3. It’s difficult to create generalizable models
Model bias and interoperability make it hard to design a deep learning model that can be extended to other populations, countries or systems, the team said. If a model is trained predominantly on data from white patients, it will struggle to produce accurate predictions for minority populations. Similarly, a model trained in Asia might not do as well in Europe.

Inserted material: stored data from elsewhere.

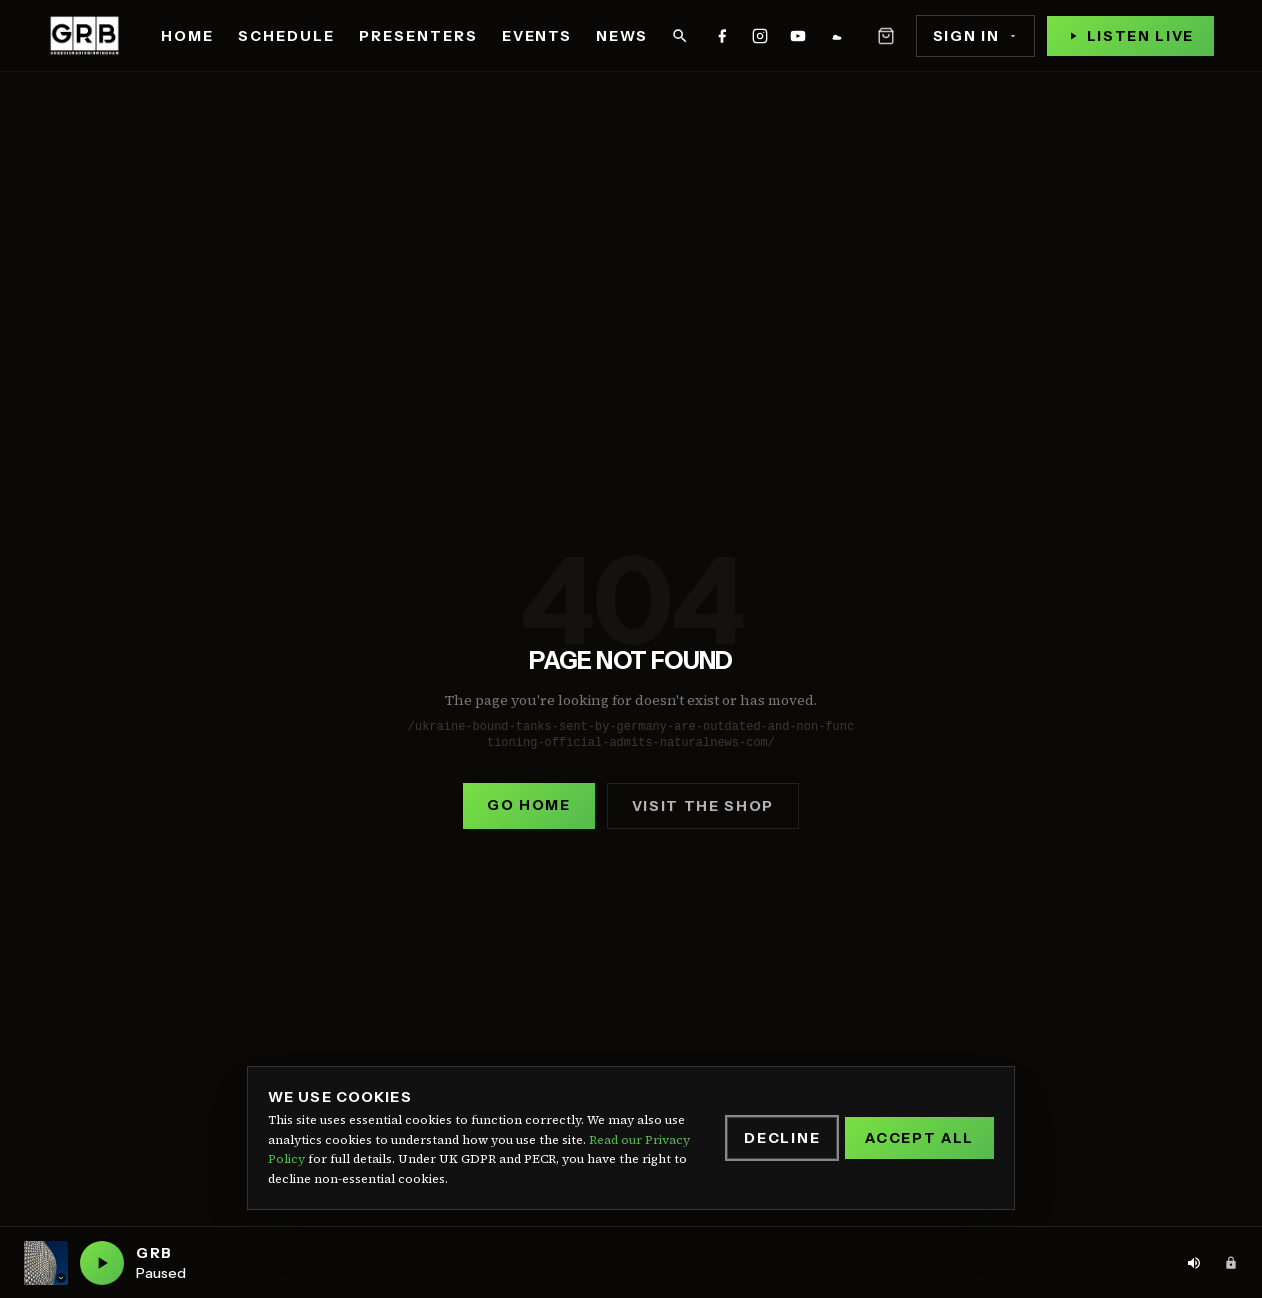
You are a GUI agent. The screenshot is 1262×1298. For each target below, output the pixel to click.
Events (537, 36)
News (622, 36)
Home (187, 36)
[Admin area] (1231, 1263)
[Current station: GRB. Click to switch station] (46, 1263)
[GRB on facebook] (722, 36)
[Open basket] (886, 36)
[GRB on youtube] (798, 36)
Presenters (418, 36)
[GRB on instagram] (760, 36)
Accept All (919, 1138)
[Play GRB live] (102, 1263)
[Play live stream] (1130, 36)
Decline (782, 1138)
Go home (529, 805)
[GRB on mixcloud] (836, 36)
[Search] (680, 36)
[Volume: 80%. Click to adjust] (1194, 1263)
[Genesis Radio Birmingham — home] (84, 36)
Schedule (286, 36)
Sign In (975, 36)
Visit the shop (703, 806)
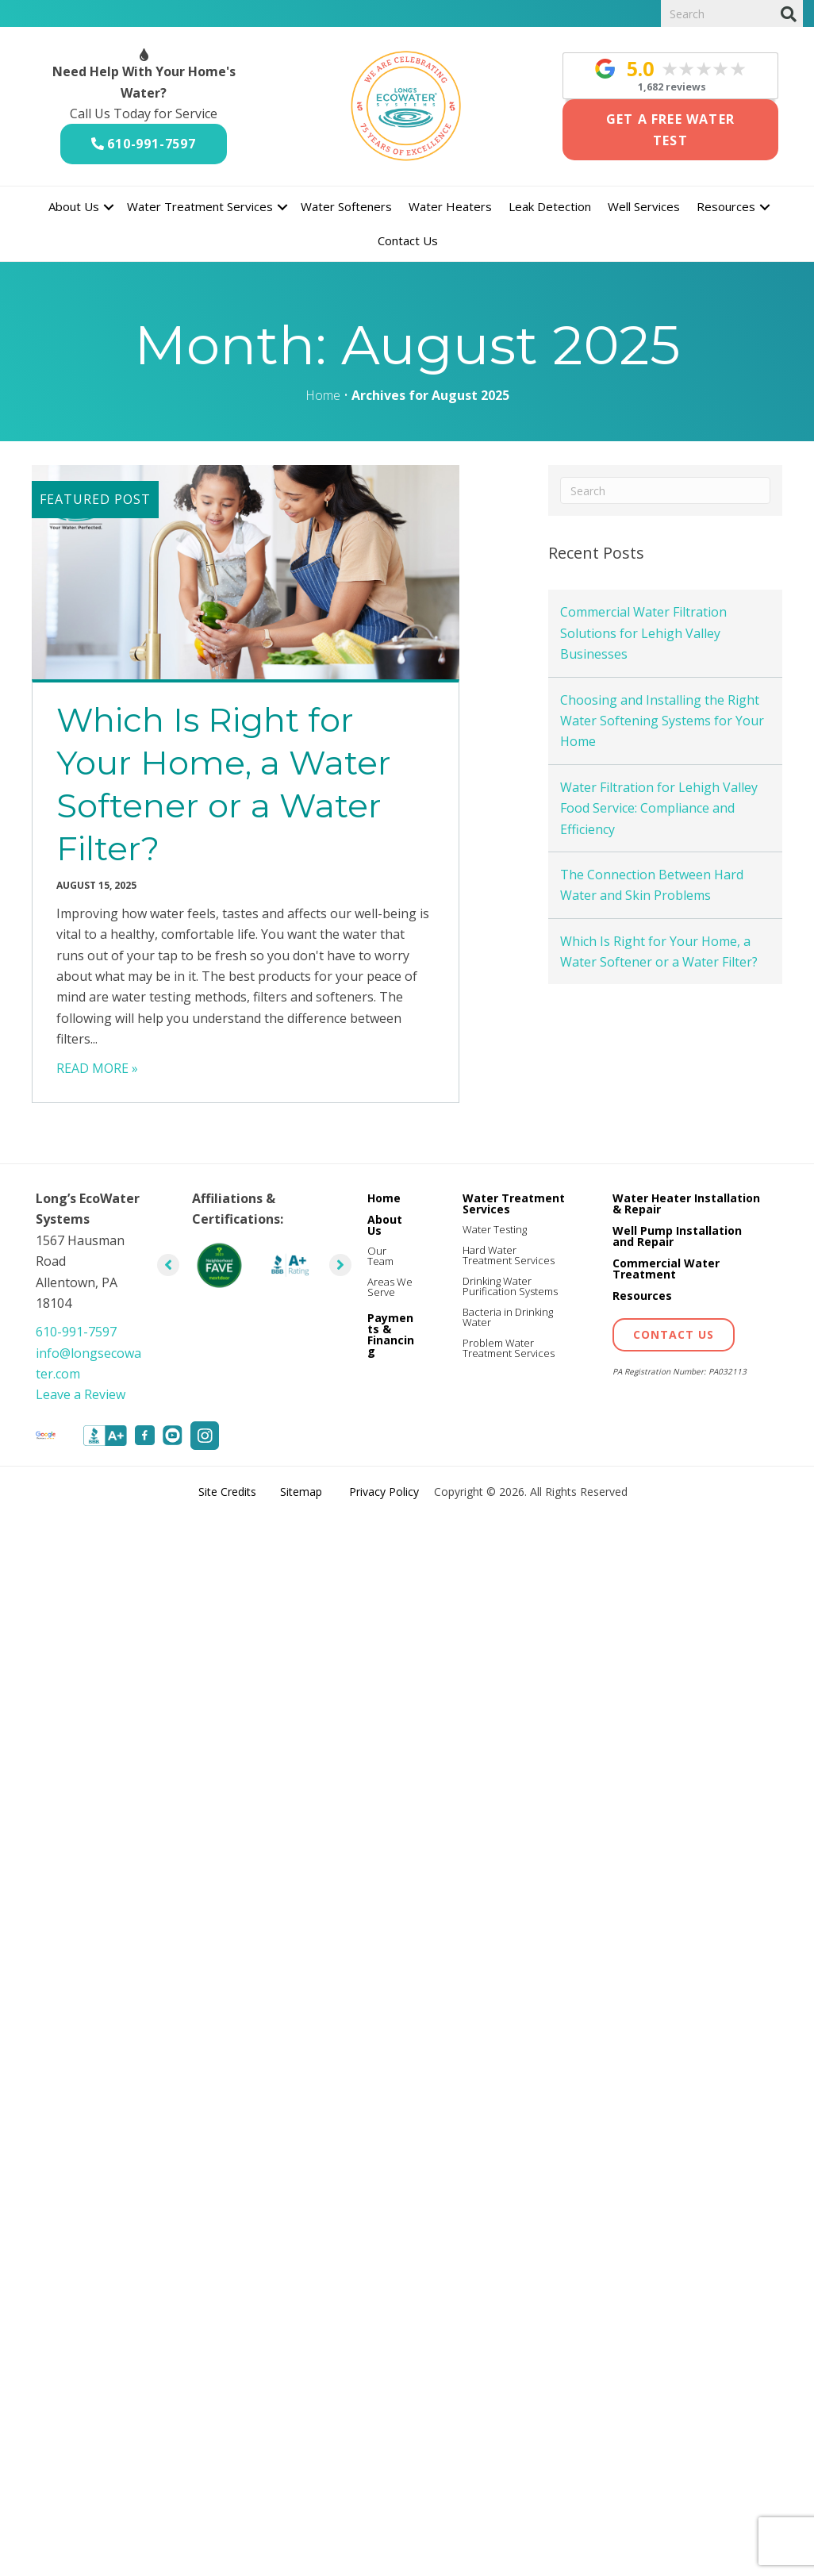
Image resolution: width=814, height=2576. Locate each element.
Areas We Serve (390, 1287)
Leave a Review (80, 1394)
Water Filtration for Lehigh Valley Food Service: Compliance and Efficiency (659, 808)
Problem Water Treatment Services (509, 1348)
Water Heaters (450, 206)
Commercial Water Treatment (666, 1268)
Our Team (380, 1256)
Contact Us (408, 240)
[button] (108, 207)
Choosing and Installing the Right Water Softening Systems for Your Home (662, 721)
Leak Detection (550, 206)
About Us (73, 206)
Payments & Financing (390, 1334)
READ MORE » (97, 1068)
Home (322, 395)
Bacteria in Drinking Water (508, 1317)
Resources (726, 206)
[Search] (788, 14)
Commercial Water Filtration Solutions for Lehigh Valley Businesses (643, 633)
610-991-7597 (151, 143)
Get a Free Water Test (670, 129)
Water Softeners (346, 206)
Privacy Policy (384, 1491)
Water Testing (495, 1229)
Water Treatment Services (200, 206)
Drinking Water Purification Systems (510, 1286)
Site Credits (227, 1491)
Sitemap (301, 1491)
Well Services (644, 206)
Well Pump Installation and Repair (677, 1236)
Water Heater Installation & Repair (686, 1203)
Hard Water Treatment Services (509, 1255)
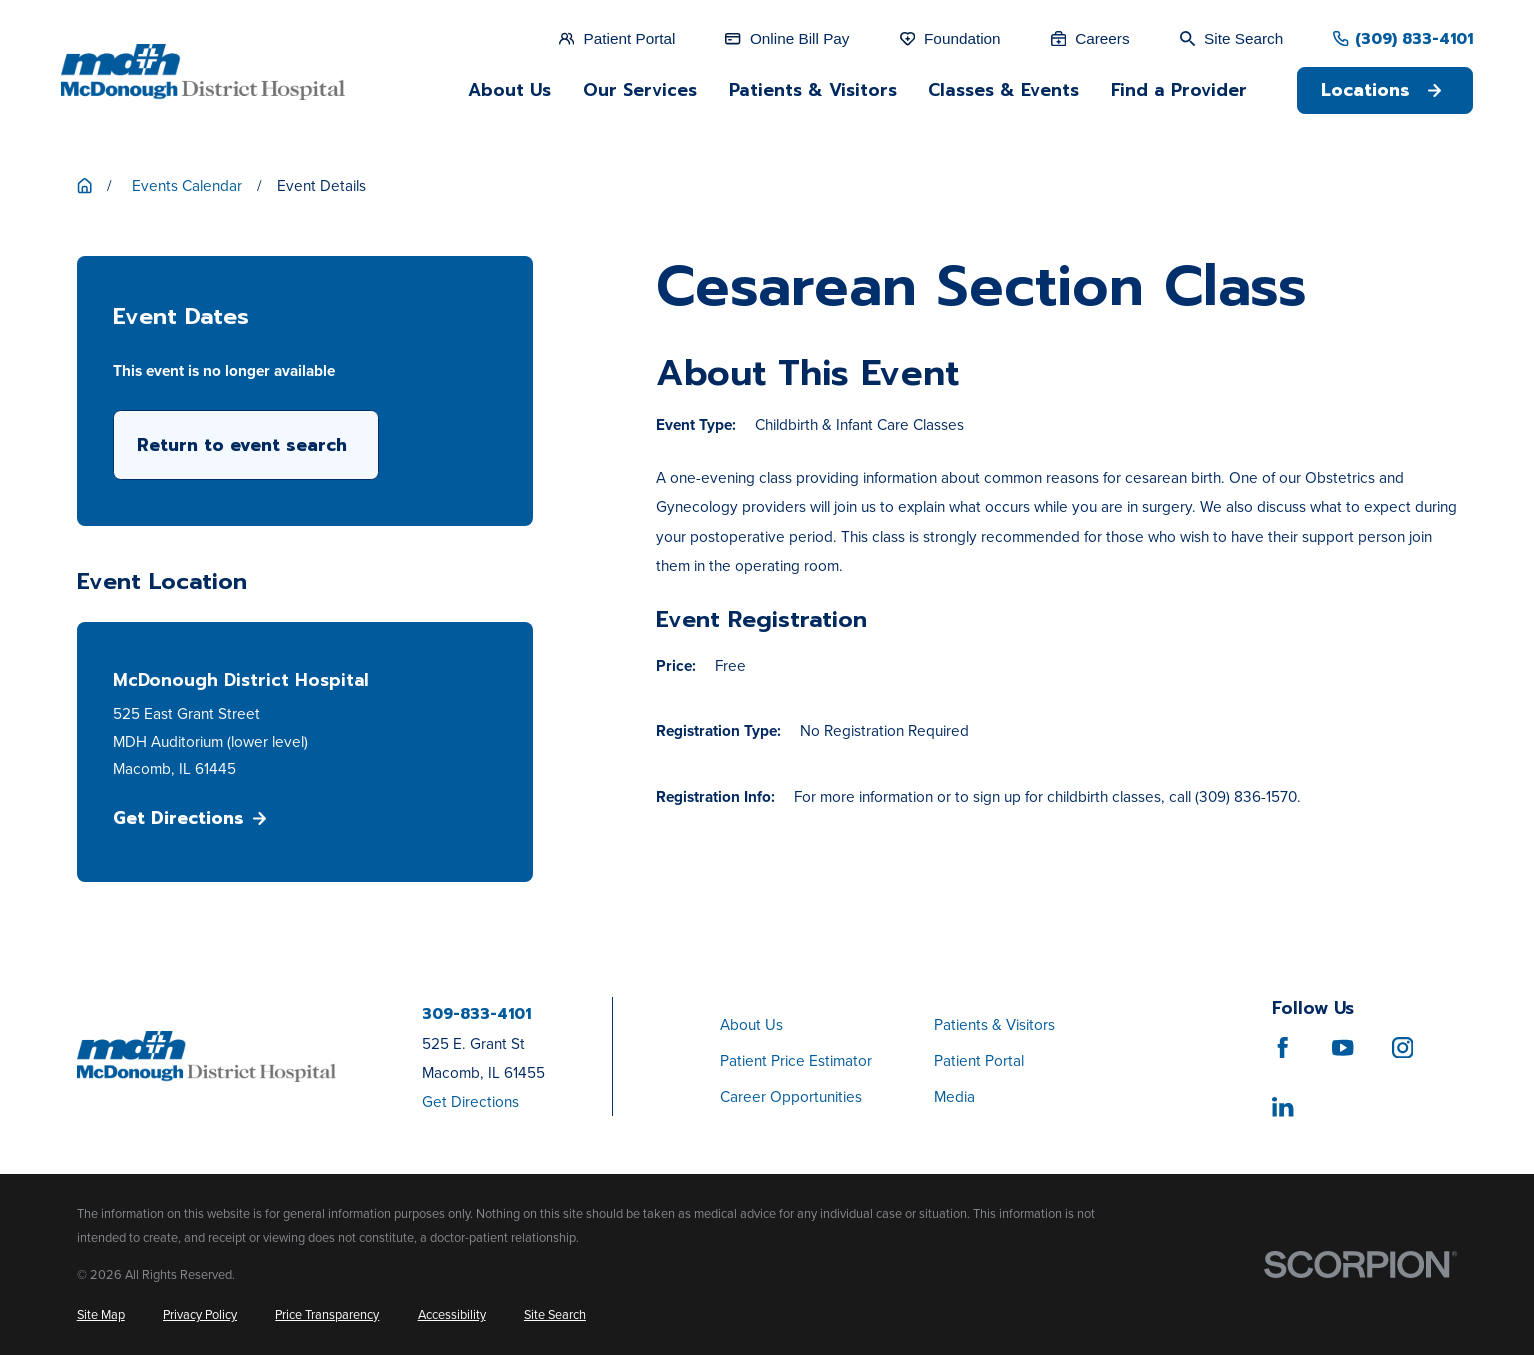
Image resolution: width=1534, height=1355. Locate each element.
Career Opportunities (791, 1096)
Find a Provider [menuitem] (1179, 90)
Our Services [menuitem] (640, 90)
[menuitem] (101, 1315)
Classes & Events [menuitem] (1003, 90)
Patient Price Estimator (796, 1060)
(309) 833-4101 (1414, 38)
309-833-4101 (476, 1013)
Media (954, 1096)
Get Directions (189, 818)
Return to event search (242, 445)
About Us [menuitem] (509, 90)
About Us (751, 1024)
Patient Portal (979, 1060)
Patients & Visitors (994, 1024)
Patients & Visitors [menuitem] (813, 90)
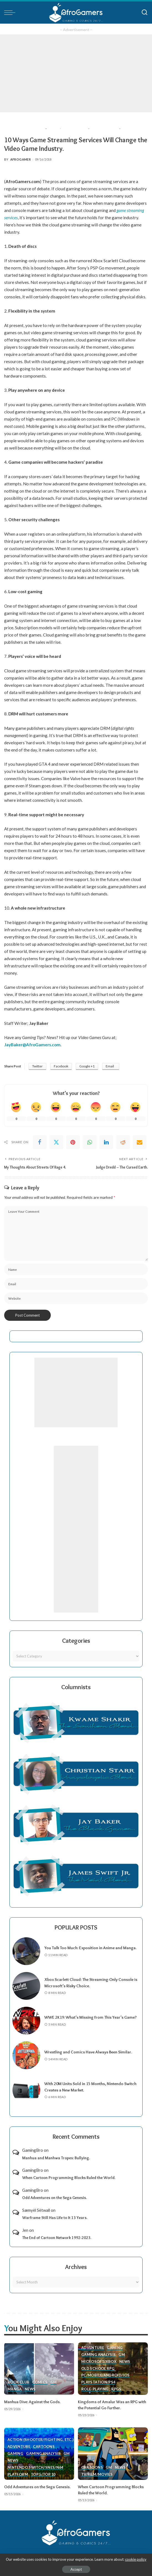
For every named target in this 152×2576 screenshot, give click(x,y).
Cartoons (44, 2446)
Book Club (18, 2382)
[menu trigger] (11, 12)
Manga (14, 2389)
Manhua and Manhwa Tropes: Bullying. (56, 2157)
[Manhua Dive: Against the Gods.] (39, 2368)
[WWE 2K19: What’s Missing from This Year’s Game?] (26, 2021)
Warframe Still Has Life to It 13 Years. (54, 2217)
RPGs (116, 2389)
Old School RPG (98, 2368)
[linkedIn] (106, 1142)
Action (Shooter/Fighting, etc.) (40, 2440)
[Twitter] (56, 1142)
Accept (76, 2569)
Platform (17, 2474)
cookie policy (135, 2559)
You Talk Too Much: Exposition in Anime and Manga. (90, 1947)
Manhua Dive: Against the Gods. (32, 2401)
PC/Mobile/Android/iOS (105, 2375)
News (30, 2389)
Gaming (115, 2348)
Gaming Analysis (98, 2355)
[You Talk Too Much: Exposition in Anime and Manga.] (26, 1951)
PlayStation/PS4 (98, 2382)
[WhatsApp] (90, 1142)
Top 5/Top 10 (44, 2474)
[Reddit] (123, 1142)
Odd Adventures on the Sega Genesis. (54, 2197)
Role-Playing (94, 2389)
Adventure (92, 2348)
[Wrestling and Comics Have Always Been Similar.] (26, 2055)
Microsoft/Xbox (98, 2361)
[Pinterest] (73, 1142)
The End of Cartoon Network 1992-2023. (56, 2237)
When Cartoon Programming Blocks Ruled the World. (68, 2177)
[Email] (139, 1142)
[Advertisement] (76, 73)
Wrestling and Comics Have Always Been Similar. (88, 2052)
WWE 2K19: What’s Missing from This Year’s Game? (90, 2017)
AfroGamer (20, 159)
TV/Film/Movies (97, 2474)
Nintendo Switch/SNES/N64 (35, 2467)
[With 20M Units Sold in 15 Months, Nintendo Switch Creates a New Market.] (26, 2090)
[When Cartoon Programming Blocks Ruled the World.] (113, 2453)
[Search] (144, 12)
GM (54, 2382)
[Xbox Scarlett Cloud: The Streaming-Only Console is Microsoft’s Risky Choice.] (26, 1986)
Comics (40, 2382)
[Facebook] (40, 1142)
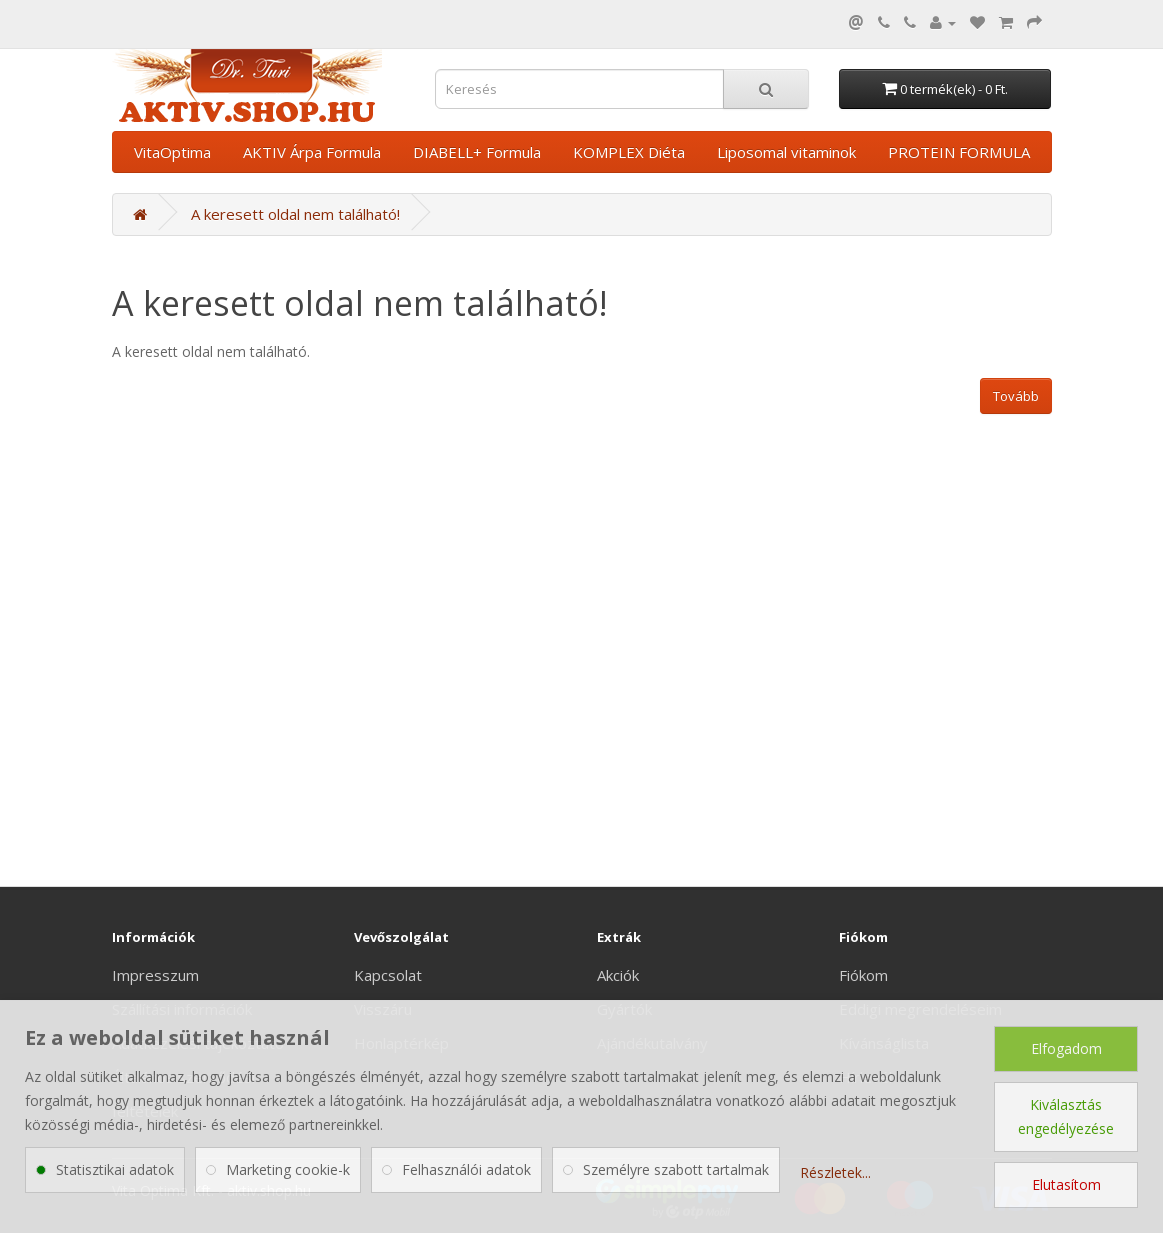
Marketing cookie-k (288, 1169)
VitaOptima (172, 152)
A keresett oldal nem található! (295, 214)
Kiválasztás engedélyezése (1066, 1116)
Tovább (1016, 396)
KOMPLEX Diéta (629, 152)
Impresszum (155, 975)
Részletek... (835, 1172)
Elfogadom (1066, 1048)
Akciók (618, 975)
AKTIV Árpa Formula (312, 152)
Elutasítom (1066, 1184)
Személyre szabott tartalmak (676, 1169)
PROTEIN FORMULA (959, 152)
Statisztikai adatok (115, 1169)
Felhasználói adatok (466, 1169)
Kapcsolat (388, 975)
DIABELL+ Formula (477, 152)
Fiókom (863, 975)
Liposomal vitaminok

Variability in EHRs also poses a problem, since two health systems using different EHRs might not be able to use the same AI algorithm.
4. We need better AI to develop better data
“Because deep learning models fit data but provide little insight into the process by which they do so, reliable, high-quality inputs are important,” Wang et al. wrote. “It is also important to create tools that improve the quality of the data collection process, such as error correction, warnings about missing data and reconciliation of discrepancies.”
The authors mentioned the IBM Watson Imaging Clinical Review, which analyzes structured and unstructured data in clinical imaging reports and compares them with diagnoses recorded in the EHR to identify any reporting discrepancies.
5. Deep learning needs more regulation
As AI, machine learning and deep learning gain popularity in the medical landscape, the technologies are increasingly exposed to computer hackers, Wang and colleagues wrote. While some societies are banding together to offer guidance on ethics in AI, the authors said scientists might need stricter regulations to ensure model security.
“Whereas existing regulations focus on the privacy of medical data, new regulations should also protect analytical models,” they wrote.